◆ **Try it**:
Could you print the whole passage about the bakery rolls, word for word?

◆ **Extract**:
On this past Friday, a little over a week after my terrifying realization, I was driving an Iraqi refugee home. He often helps me move heavy furniture (though he refuses, as do I, to move any more of those $10 dressers we found). We've become friends--he's now been to my apartment and met "my family" (he laughed, likening our dog and our cat to "tom and jerry"). On Friday, as I was driving him home, he asked if we could stop by a Mexican bakery. Apparently, Mexican bread is pretty similar to Arabic bread and he wanted to pick up a few roles. We pulled into the parking lot; I advised him before he stepped out to make sure he didn't walk into any potholes filled with water. I sat in the car while he ran into the store, obviously hurrying, either to make sure he made it in before the store closed or so as to minimize the inconvenience for me.
He came out of the store with a couple of bags of bread; I thought it was a bit excessive (he doesn't live too far from the bakery, he could certainly come back in a few days). He got into the car, tied one of the bags closed, and then pushed it by my backpack in the backseat: "This is for you, Tim." I have worked with him enough to know not to argue. He is on food stamps and cash assistance, still waiting for us to help him find work. Yet every time I come to pick him to help me move furniture, he insists that I first sit down and drink juice. If I refuse, he will insist.
I wanted to offer him money but I knew that would only insult him. I thanked him for it. And I thought to myself, I am so stingy, I am so dominated by fears of scarcity that I would never think of doing that. Both my wife and I work, and I would probably debate whether to spend a couple of bucks to buy someone bread just to see if they like it. I have to force myself to offer my favorite teas to guests instead of being thrilled to share with them something that I love. It's not just a deficiency in the "spiritual gift" of hospitality. My imagination has been thoroughly shaped by ideas of scarcity and self-preservation.
Though it is enormously frustrating, I don't know how much time I will have to read all the good books I found. However, that one interaction with my refugee friend taught me a lot about immigration and assimilation. Though I don't know how race, gender, and imperialism shape the way we think about immigration and assimilation, I pray that my friend will resist all our efforts to make him a "self-sufficient" individualist. I pray that he will continue to disrupt the ways in which we--at least I--so often live in the mode of fearful self-preservation (a fear which is, I think, connected to forms of mastery, for fearful self-preservation only makes sense if I am still under the illusion that my life, and the world around me, are in some way under my control). I needed that witness; I needed to be given a few Mexican rolls that apparently taste like Arabic bread (and tasted to me a lot like standard dinner rolls). It was an act of charity that had no trace of violence; and for that, and for the rolls, I am grateful.

◆ **Recorded data**:
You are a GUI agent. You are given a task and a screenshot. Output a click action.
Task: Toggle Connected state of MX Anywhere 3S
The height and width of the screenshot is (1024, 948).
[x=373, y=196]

---

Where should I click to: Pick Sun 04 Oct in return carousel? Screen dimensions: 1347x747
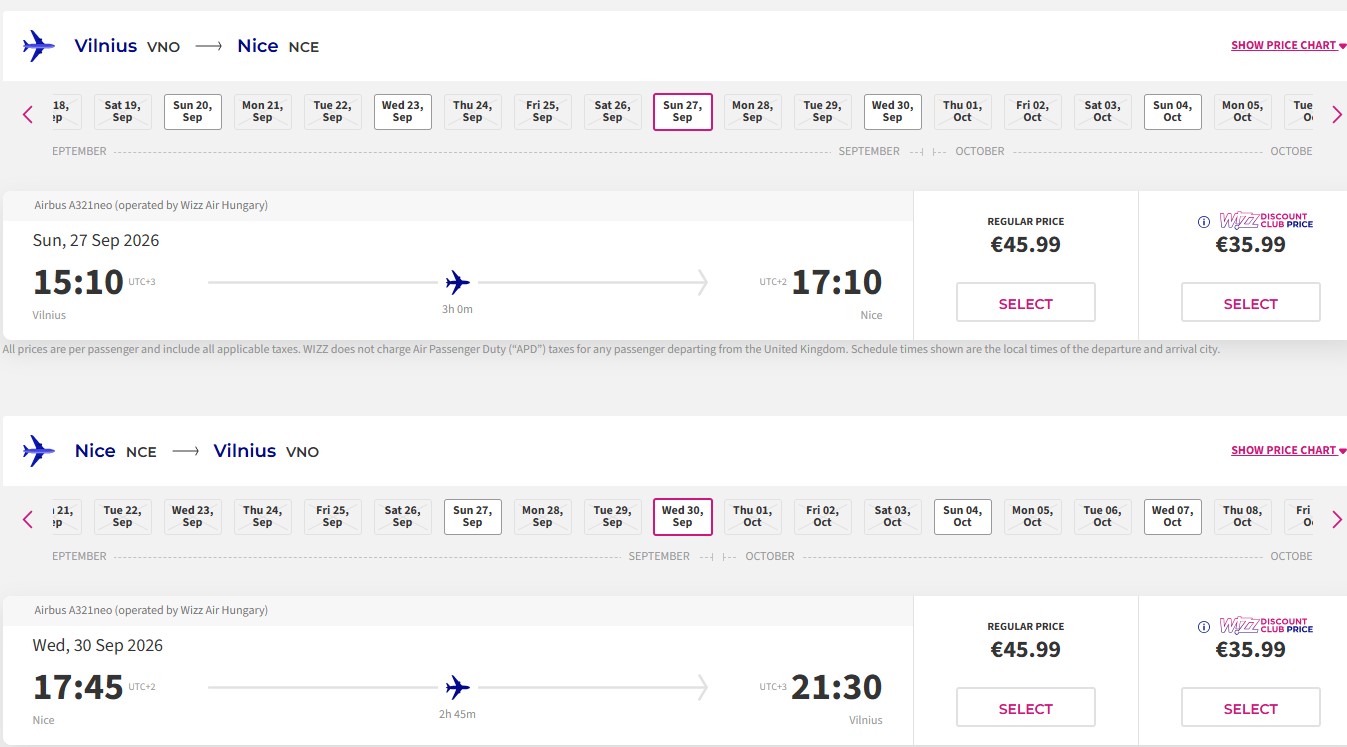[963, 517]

◆ **Your response**:
On this past Friday, a little over a week after my terrifying realization, I was driving an Iraqi refugee home. He often helps me move heavy furniture (though he refuses, as do I, to move any more of those $10 dressers we found). We've become friends--he's now been to my apartment and met "my family" (he laughed, likening our dog and our cat to "tom and jerry"). On Friday, as I was driving him home, he asked if we could stop by a Mexican bakery. Apparently, Mexican bread is pretty similar to Arabic bread and he wanted to pick up a few roles. We pulled into the parking lot; I advised him before he stepped out to make sure he didn't walk into any potholes filled with water. I sat in the car while he ran into the store, obviously hurrying, either to make sure he made it in before the store closed or so as to minimize the inconvenience for me.
He came out of the store with a couple of bags of bread; I thought it was a bit excessive (he doesn't live too far from the bakery, he could certainly come back in a few days). He got into the car, tied one of the bags closed, and then pushed it by my backpack in the backseat: "This is for you, Tim." I have worked with him enough to know not to argue. He is on food stamps and cash assistance, still waiting for us to help him find work. Yet every time I come to pick him to help me move furniture, he insists that I first sit down and drink juice. If I refuse, he will insist.
I wanted to offer him money but I knew that would only insult him. I thanked him for it. And I thought to myself, I am so stingy, I am so dominated by fears of scarcity that I would never think of doing that. Both my wife and I work, and I would probably debate whether to spend a couple of bucks to buy someone bread just to see if they like it. I have to force myself to offer my favorite teas to guests instead of being thrilled to share with them something that I love. It's not just a deficiency in the "spiritual gift" of hospitality. My imagination has been thoroughly shaped by ideas of scarcity and self-preservation.
Though it is enormously frustrating, I don't know how much time I will have to read all the good books I found. However, that one interaction with my refugee friend taught me a lot about immigration and assimilation. Though I don't know how race, gender, and imperialism shape the way we think about immigration and assimilation, I pray that my friend will resist all our efforts to make him a "self-sufficient" individualist. I pray that he will continue to disrupt the ways in which we--at least I--so often live in the mode of fearful self-preservation (a fear which is, I think, connected to forms of mastery, for fearful self-preservation only makes sense if I am still under the illusion that my life, and the world around me, are in some way under my control). I needed that witness; I needed to be given a few Mexican rolls that apparently taste like Arabic bread (and tasted to me a lot like standard dinner rolls). It was an act of charity that had no trace of violence; and for that, and for the rolls, I am grateful.